Performance: sets vs dicts.

Tue Aug 31 19:24:19 EDT 2010

On 8/31/2010 10:09 AM, Aahz wrote:
> In article<mailman.239.1283257496.29448.python-list at python.org>,
> Jerry Hill<malaclypse2 at gmail.com>  wrote:
>> On Mon, Aug 30, 2010 at 7:42 PM, Aahz<aahz at pythoncraft.com>  wrote:
>>>
>>> Possibly; IMO, people should not need to run timeit to determine basic
>>> algorithmic speed for standard Python datatypes.
>>
>> http://wiki.python.org/moin/TimeComplexity takes a stab at it.  IIRC,
>> last time this came up, there was some resistance to making promises
>> about time complexity in the official docs, since that would make
>> those numbers part of the language, and thus binding on other
>> implementations.
>
> I'm thoroughly aware of that page and updated it yesterday to make it
> easier to find.  ;-)
>
> However, I think there are some rock-bottom basic guarantees we can make
> regardless of implementation.  Does anyone seriously think that an
> implementation would be accepted that had anything other than O(1) for
> index access into tuples and lists?

Does anyone seriously think that an implementation should be rejected as 
an implementation if it intellegently did seq[n] lookups in log2(n)/31 
time units for all n (as humans would do), instead of stupidly taking 1 
time unit for all n < 2**31 and rejecting all larger values (as 32-bit 
CPython does)?

 >  Dicts that were not O(1) for access with non-pathological hashing?

You would actually be unhappy if small dicts ran even faster than they 
do now (while large dicts ran the same)? Not me!

> I suggest that we should agree on these guarantees and document them in
> the core.

I disagree for several reasons.

1. It would a category mistake. Python is an abstract algorithm 
language. The concept of speed is not applicable. I happen to think it 
one of the best, which is why I once dubbed it 'executable pseudocode', 
to compare it to similar but inferior, non-executable algorithm 
languages too often used still today. To human readers, as readers, 
speed of CPython or anything else is not relevant.

2. A Python interpreter is an abstract algorithm. Algorithms can be 
characterized by operation counts, but not by physical universe time.

3. Algorithms, including Python interpreters, can be embodied in 
anything that can compute, including humans, VonNeuman machines of 
various types, and possible future non-VonNeuman machines. To limit 
'python interpreter' to current vonNeuman machines would be short 
sighted. Human interpretation of Python code (and other specifications) 
is part of development, testing, and debugging.

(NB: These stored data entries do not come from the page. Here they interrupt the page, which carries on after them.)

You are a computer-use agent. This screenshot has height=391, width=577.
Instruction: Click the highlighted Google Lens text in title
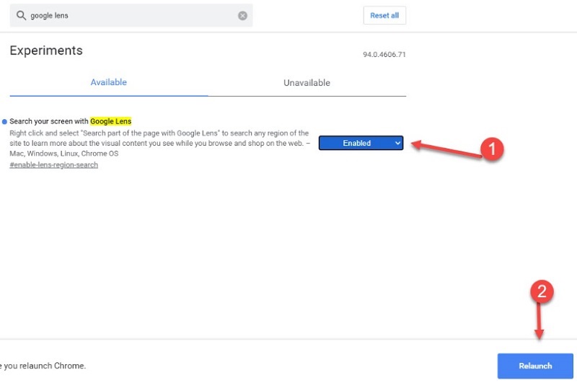point(110,121)
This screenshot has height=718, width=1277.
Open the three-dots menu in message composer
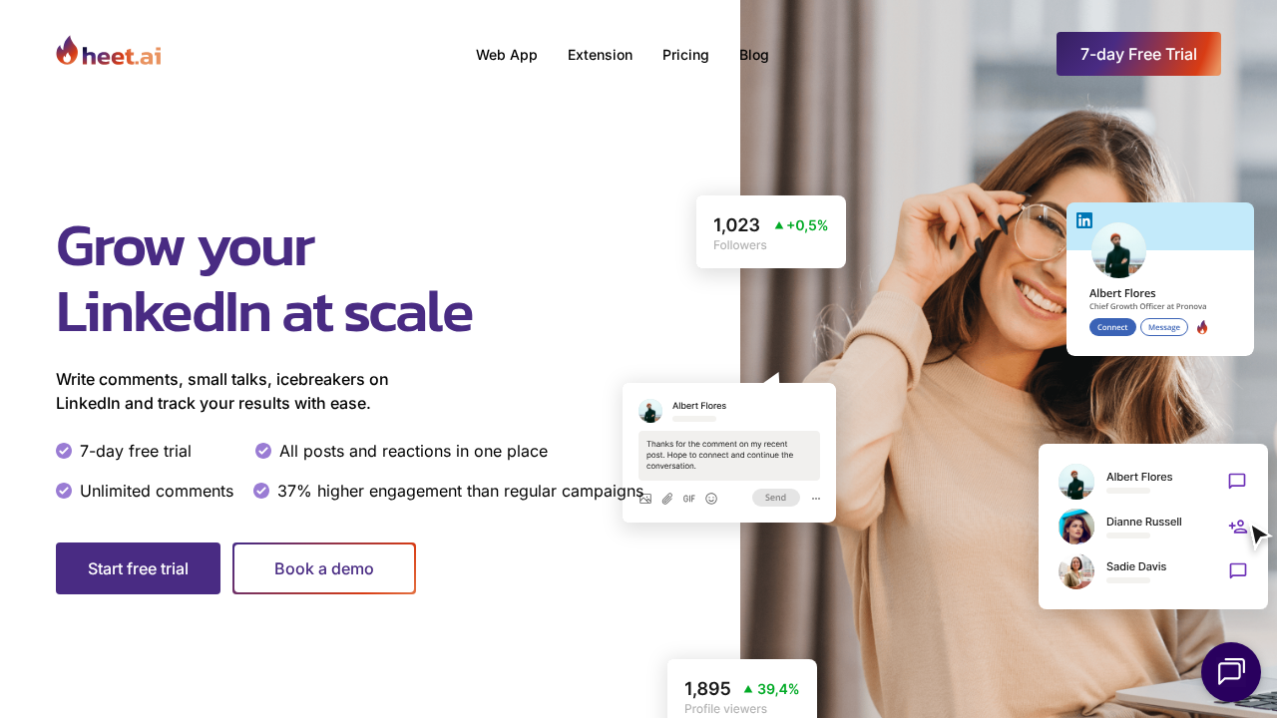pos(816,499)
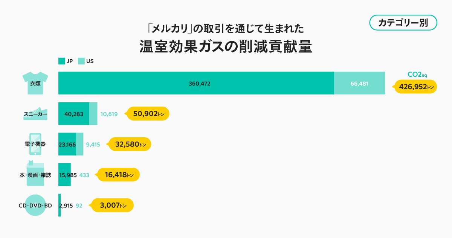452x238 pixels.
Task: Click the 426,952トン total bubble
Action: coord(416,87)
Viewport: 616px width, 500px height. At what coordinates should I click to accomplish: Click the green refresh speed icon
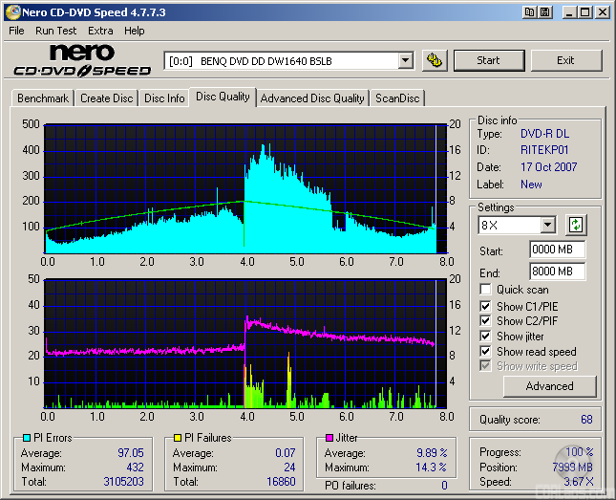click(x=575, y=226)
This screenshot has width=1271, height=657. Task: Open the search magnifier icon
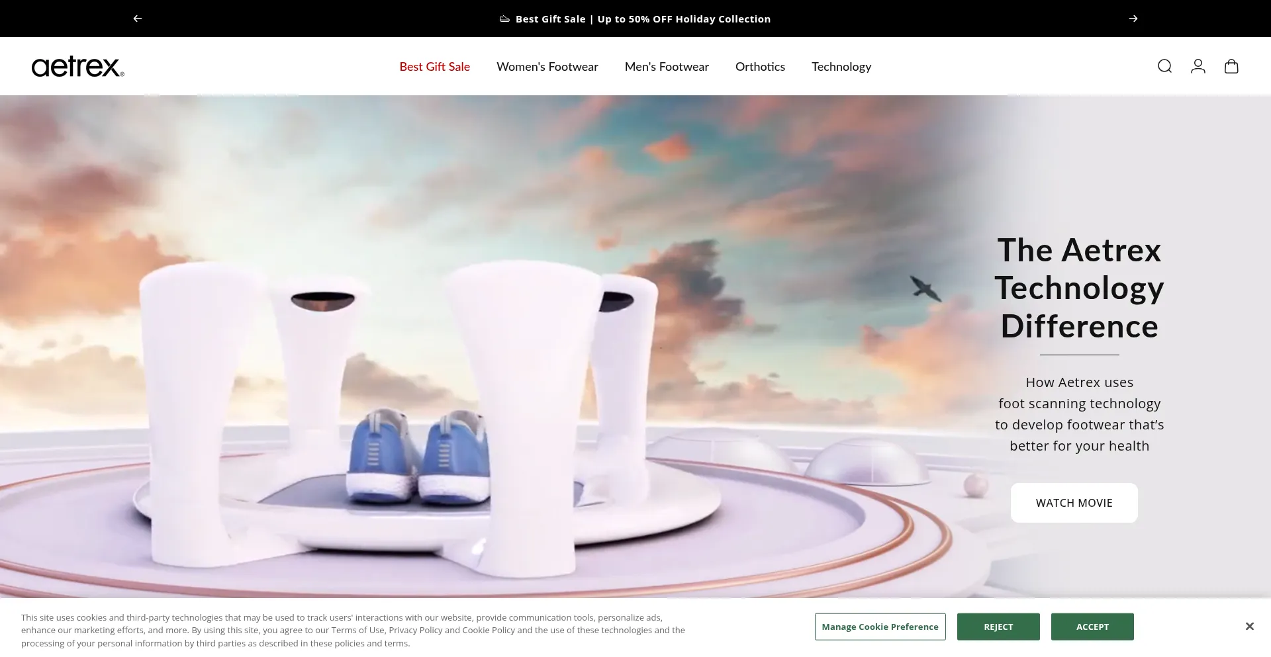[1164, 66]
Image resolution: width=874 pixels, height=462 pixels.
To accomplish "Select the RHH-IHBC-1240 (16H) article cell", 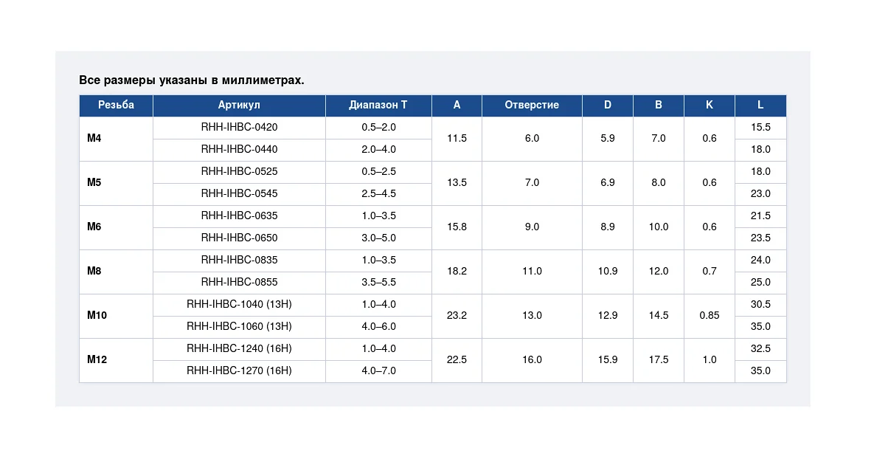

4. Guarantee? Who will pay what to who if what is not performed ;-?. The 
Python license intentionally disclaims any guarantee of performance. If 
you are using 'guarantee' metaphorically, perhaps try another word.

5. Accepted? If you want to claim that an interpreter that is useless 
for your purposes is not really an interpreter, you are free to, I 
suppose. Asking the PSF to impose your view on me would, to me, violate 
its diversity policy.

6. O-notation was developed for characterizing the asymptotic (large-N) 
behavior of abstract algorithms in terms of abstract operation counts. 
Left out are differences between operations, lower order terms, 
multiplicative constants, how large N must be to get large-N behavior, 
and what happens for smaller N. These and other factors make the 
translation of O(f(n)) into real time extremely mushy or even wrong.

I already suggested that O(1) lookup is a symption of simple-minded 
arithmetic stupidity, of doing unnecessary work when adding small 
numbers. When it is a result doing most additions slower than necessary, 
it is a bad thing, not a good thing, and a bad criteria for an 
acceptable algorithm and acceptable interpreter. Similarly, books say 
that O(n*logn) sorting is  'better' that O(n**2) sorting. However, Tim 
Peters verified that the opposite is true for real times for small n, 
and hence the current list.sort smartly uses a fast O(n**2) algorithm 
for small lists (len < 64) and small runs in larger lists. Rejecting 
list.sort for this reason would be stupid.

-- 
Terry Jan Reedy